O desafio agora é trabalhar junto ao Ministério da Fazenda e à Casa Civil para que o PLS 18/2012 seja sancionado sem vetos. "A gente acha que é uma coisa boa, mas tem que discutir com o governo para que seja mantido o equilíbrio das contas públicas", diz Martinhão. Mas quanto do Fistel arrecadado poderia gerar créditos para investimento? O que vem sendo discutido é que esse montante seja aquele que exceda a arrecadação atual. O Fistel arrecadou no ano passado R$ 3,5 bilhões e, segundo o secretário de telecomunicações, tem registrado crescimento de 30% ao ano. Mantida essa velocidade de crescimento em 2012, seriam cerca de R$ 1,05 bilhão de arrecadação extra que geraria crédito para investimento.

New deal

A desoneração trazida pelo PLV 18/2012 para o setor é ainda mais ampla.

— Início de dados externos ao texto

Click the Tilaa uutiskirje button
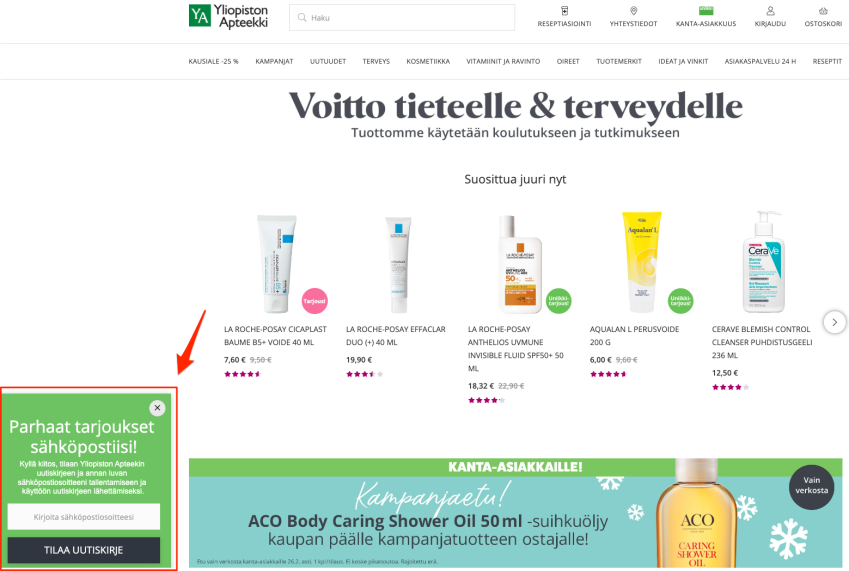Image resolution: width=849 pixels, height=571 pixels. (83, 550)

Inclui o tão aguardado Regime Especial para o PNBL (REPNBL), cujo decreto regulamentador e a portaria que contém os requisitos de conteúdo nacional e de PPB já estão com suas minutas concluídas. Altera também a taxa do Fistel para os equipamentos de comunicação máquina-a-máquina (M2M) até 2018. Desonera dos impostos federais o faturamento sobre o serviço prestado na faixa de 450 MHz, assim como o Fistel e os tributos federais cobrados das estações e dos aparelhos que operam na faixa de 450 MHz até 2018. Para o ministério as medidas representam um marco para o setor. "Essa é uma oportunidade de ouro para o setor e para a economia é algo ainda maior. É um new deal para o setor", afirma  Martinhão.

Satélite

O setor de satélite, que reivindica há tempos a chance de participar do PNBL, também foi contemplado com as medidas. Os serviços prestados por meio de estações terrenas de pequeno porte que contribuam para os objetivos do PNBL ficam isentos dos tributos federais até 2018, assim como o Fistel que incide sobre essas estações. Essa desoneração faz parte de um plano mais amplo, já mencionado pelo ministro Paulo Bernardo, de começar a pensar na universalização da banda larga. Martinhão explica que a exigência de atendimento em um raio de 30 km estabelecida pela Anatel no leilão da faixa de 2,5 GHz/450 MHz resolve parte do problema, na medida em que alguns municípios, sobretudo do Norte, têm uma área rural que ultrapassa esse limite. Com a desoneração para o serviço prestado via satelite o ministério entende que fez a sua parte e espera agora a contrapartida. "A mensagem é a seguinte: 'o governo está fazendo um gesto e espera um gesto de vocês'. Se propuserem um serviço de R$ 1 mil é claro que a gente não aprova", diz o secretário. A referência para a universalização da banda larga é o programa Luz para Todos, que universalizou a energia elétrica através de subsídios. Todas essas desonerações precisam, obviamente, serem sancionadas pela predidenta Dilma Rousseff e depois regulamentadas pelo Minicom.

Smartphones

Os smartphones, por sua vez, foram incluídos na Lei do Bem (a exemplo do que foi feito com os tablets), que oferece uma desoneração do PIS/Cofins e IPI para aqueles que não possuem PPB. Mas, nesse caso, a contrapartida será a contribuição para para o fomento da indústria de aplicativos no País. Essa contribuição, explica o secretário, não será necessariamente apenas financeira. Seria exigido também que eles realizassem no País fóruns para desenvolvedores.